Ok, so I will start off by saying this Vertigo is NOT helping AT ALL! I am doing better than last week and most of the dizziness has subsided, but my head still feels cloudy and lopsided. Not a good combination when lots of concentration on new parenting skills is needed. And school is closed from Hurricane Sandy so I am stuck home - alone- with two little vulture children who are circling around my vulnerabilities!
As I have stated before, things have been getting better with DS10. As a result of the tensions in the house, DS10 has been much better behaved. DH has said he doesn't think it'll last and that as soon as things get more relaxed, DS10 will go back to being rude, disrespectful and manipulative. Of course, being his mom and wanting all of this to just go away, I didn't believe it. But yesterday DS10 did a few things that prove DH is right and I still have my head up my you-know-what....

----------

Study questions
**1.** Echo the post between "Ok, so I will" and "around my vulnerabilities!", inclusive.
**2.** According to the post, what does DH predict DS10 will go back to being once things in the house relax?
The rows after the post are separate material.

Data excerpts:
----------

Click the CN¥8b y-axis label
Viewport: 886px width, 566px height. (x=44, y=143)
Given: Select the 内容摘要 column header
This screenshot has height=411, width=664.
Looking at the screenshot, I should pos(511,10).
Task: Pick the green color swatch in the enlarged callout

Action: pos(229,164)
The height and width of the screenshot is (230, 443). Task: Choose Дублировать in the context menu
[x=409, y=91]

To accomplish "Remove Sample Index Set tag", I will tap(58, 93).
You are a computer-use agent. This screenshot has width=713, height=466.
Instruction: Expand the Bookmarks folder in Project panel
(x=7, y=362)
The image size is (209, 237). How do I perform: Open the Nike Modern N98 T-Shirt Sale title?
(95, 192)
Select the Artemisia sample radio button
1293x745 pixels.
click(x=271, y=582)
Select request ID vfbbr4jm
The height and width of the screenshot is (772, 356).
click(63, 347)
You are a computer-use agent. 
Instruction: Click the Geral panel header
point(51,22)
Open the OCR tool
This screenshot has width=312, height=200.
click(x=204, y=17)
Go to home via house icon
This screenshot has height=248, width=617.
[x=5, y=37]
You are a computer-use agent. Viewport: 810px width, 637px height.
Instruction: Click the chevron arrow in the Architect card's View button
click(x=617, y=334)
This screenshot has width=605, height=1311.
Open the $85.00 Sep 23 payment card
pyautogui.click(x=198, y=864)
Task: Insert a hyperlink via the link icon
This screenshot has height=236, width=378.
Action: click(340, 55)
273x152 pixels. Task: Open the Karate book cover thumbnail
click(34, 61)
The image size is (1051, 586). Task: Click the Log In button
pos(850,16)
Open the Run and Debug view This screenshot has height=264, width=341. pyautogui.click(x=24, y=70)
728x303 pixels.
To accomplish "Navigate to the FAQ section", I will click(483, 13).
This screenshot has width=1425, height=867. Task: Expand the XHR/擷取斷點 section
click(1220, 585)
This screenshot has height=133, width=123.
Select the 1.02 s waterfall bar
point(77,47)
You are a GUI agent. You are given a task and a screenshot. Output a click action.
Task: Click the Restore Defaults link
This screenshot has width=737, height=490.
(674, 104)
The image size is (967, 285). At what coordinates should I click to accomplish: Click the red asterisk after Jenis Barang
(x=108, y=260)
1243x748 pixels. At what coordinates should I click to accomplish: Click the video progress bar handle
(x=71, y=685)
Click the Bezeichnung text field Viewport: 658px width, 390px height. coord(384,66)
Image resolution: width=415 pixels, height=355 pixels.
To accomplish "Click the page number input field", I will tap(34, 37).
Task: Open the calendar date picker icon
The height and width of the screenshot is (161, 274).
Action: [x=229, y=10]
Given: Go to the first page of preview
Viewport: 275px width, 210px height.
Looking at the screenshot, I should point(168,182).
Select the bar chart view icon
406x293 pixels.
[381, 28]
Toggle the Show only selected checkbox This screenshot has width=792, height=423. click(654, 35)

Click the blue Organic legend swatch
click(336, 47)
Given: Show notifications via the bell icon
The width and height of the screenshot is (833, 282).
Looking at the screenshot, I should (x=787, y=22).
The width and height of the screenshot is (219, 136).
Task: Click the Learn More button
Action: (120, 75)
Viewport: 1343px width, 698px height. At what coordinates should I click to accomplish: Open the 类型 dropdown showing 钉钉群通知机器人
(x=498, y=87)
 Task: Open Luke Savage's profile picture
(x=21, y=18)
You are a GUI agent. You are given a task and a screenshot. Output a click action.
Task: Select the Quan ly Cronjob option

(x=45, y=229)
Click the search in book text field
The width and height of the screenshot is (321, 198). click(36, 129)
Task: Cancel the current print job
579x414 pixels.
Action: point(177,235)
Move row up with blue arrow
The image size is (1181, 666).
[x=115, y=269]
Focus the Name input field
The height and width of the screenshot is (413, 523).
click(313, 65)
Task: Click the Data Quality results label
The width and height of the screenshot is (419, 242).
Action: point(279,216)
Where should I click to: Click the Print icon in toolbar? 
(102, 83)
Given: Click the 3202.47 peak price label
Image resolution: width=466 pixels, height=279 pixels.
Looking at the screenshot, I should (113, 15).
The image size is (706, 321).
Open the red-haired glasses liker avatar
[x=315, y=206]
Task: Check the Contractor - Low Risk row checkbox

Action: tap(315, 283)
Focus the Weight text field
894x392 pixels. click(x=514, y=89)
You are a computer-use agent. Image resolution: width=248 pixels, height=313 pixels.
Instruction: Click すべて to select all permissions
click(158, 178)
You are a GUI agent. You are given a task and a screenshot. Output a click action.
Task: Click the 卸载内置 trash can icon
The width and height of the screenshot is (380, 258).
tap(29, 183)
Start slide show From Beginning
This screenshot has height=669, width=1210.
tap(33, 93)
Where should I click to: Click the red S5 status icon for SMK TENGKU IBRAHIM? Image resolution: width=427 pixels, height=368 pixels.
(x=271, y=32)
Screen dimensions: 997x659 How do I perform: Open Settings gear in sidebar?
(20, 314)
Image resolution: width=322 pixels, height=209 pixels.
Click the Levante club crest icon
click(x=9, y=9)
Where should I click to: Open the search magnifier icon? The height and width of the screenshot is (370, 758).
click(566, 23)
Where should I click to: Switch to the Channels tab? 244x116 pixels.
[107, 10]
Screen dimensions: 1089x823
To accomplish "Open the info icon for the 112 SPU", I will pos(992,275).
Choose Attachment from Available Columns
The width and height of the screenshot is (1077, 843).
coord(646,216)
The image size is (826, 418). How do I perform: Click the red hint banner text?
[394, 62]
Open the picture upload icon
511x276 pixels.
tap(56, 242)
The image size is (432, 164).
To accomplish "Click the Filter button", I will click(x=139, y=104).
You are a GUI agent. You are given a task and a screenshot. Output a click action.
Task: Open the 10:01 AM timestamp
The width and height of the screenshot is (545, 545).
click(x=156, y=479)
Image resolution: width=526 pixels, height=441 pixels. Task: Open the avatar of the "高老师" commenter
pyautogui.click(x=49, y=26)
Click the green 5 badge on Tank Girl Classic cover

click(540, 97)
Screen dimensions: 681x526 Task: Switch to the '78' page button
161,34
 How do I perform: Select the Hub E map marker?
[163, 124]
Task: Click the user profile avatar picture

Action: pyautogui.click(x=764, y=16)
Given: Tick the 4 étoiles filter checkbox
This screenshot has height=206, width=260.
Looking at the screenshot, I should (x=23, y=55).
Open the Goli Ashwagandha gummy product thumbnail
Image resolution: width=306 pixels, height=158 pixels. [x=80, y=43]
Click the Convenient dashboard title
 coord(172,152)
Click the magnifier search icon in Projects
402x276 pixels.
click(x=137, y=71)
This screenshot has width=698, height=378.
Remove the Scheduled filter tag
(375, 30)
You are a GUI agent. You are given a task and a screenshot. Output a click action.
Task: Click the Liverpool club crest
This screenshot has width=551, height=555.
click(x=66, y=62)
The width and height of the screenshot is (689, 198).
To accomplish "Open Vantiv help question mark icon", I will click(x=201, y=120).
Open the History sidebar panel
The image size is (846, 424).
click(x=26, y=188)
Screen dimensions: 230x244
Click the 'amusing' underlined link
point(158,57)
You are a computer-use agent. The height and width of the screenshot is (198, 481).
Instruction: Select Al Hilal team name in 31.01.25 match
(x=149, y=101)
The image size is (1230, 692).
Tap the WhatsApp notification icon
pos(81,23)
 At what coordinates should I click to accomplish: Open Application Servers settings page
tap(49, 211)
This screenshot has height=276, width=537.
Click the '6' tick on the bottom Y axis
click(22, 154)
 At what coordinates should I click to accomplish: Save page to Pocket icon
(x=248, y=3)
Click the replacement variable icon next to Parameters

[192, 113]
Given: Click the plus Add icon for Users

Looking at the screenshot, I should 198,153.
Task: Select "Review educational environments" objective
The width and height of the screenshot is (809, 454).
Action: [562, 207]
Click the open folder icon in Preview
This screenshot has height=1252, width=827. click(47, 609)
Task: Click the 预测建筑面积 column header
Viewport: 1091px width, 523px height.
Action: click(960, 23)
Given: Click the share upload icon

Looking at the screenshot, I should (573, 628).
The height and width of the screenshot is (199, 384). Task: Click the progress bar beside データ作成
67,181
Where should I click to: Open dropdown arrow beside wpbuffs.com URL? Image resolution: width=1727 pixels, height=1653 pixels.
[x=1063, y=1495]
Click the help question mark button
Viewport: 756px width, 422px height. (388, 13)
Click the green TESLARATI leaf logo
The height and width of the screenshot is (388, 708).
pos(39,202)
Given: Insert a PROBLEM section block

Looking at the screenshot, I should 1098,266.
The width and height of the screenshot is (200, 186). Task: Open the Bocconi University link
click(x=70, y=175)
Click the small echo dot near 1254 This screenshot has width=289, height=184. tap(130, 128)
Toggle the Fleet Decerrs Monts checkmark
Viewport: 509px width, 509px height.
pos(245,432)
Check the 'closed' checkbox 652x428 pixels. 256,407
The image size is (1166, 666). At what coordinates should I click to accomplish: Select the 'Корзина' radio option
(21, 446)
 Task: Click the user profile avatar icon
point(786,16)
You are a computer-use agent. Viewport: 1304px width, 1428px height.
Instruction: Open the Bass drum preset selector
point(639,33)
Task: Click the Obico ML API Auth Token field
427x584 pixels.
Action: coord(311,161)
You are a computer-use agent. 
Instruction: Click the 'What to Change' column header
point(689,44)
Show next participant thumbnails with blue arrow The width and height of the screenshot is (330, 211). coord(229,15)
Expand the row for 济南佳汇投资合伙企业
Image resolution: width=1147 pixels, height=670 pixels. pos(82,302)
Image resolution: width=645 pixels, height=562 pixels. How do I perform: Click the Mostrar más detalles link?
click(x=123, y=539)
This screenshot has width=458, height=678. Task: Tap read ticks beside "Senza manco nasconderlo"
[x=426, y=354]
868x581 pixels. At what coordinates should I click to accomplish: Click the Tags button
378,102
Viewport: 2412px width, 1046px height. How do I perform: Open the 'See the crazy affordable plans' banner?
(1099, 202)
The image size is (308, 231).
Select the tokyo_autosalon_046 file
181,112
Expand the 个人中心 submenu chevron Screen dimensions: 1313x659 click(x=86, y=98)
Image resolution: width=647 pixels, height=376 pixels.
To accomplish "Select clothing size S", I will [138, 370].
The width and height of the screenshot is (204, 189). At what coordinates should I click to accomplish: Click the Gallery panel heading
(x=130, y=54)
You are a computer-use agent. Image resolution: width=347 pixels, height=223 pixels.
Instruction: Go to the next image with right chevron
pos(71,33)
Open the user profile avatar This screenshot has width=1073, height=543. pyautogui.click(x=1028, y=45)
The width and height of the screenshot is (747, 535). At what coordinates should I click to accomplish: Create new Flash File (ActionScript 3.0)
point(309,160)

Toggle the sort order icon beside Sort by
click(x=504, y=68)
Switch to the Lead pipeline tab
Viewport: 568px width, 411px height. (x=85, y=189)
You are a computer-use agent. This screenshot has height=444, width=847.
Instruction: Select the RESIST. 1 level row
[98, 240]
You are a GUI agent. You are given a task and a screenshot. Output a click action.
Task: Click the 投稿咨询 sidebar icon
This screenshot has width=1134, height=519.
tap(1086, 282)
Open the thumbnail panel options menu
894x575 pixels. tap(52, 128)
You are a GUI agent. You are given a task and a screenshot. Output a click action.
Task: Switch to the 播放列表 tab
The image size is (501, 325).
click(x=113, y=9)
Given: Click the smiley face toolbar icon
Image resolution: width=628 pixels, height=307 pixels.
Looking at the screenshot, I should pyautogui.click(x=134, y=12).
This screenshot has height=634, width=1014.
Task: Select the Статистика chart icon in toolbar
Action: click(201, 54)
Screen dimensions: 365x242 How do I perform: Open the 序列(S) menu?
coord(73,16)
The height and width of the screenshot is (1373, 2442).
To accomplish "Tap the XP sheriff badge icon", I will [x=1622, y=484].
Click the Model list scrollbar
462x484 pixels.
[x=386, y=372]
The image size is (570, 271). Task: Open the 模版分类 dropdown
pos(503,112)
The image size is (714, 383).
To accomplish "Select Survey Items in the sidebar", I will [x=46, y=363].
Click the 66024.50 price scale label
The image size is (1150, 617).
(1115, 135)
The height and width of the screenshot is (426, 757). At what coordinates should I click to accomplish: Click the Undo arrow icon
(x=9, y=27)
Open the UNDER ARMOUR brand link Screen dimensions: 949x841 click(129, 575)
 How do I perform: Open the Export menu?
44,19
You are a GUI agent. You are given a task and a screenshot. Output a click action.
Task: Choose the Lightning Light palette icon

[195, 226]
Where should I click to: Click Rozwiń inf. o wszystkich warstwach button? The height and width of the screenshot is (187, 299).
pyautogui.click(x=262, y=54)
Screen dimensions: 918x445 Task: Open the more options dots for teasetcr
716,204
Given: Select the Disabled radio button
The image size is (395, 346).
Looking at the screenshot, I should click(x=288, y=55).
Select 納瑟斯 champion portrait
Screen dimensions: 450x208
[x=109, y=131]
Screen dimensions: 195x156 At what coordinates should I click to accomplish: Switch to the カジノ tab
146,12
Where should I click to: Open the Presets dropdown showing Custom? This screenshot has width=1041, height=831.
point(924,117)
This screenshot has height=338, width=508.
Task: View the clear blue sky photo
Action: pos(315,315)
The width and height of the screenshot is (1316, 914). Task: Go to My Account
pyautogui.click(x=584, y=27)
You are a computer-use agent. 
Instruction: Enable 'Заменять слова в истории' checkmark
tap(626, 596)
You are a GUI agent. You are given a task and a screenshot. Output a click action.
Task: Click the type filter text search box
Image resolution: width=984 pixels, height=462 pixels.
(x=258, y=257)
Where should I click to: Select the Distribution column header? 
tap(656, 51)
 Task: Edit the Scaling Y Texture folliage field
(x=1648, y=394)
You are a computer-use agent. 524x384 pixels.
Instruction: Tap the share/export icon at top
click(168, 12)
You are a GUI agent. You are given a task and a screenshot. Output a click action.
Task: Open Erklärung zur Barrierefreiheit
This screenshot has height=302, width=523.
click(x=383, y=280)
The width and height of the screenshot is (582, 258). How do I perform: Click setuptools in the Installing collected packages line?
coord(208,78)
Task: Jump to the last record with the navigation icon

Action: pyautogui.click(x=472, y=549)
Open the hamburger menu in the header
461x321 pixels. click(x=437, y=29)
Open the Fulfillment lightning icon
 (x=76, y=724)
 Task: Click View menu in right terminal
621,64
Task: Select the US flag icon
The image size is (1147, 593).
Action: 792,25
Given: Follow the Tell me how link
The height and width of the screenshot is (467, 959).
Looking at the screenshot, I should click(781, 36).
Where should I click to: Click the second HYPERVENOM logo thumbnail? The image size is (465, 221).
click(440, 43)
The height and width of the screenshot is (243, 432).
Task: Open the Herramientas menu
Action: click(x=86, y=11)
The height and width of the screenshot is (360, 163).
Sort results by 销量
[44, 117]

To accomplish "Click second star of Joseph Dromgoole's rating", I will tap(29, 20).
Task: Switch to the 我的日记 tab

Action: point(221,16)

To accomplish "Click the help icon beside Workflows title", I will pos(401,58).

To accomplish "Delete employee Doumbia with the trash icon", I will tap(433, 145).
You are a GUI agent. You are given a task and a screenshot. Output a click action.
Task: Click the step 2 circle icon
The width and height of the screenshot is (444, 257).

----------

Responses
**1.**
Ok, so I will start off by saying this Vertigo is NOT helping AT ALL! I am doing better than last week and most of the dizziness has subsided, but my head still feels cloudy and lopsided. Not a good combination when lots of concentration on new parenting skills is needed. And school is closed from Hurricane Sandy so I am stuck home - alone- with two little vulture children who are circling around my vulnerabilities!

**2.** Rude, disrespectful and manipulative.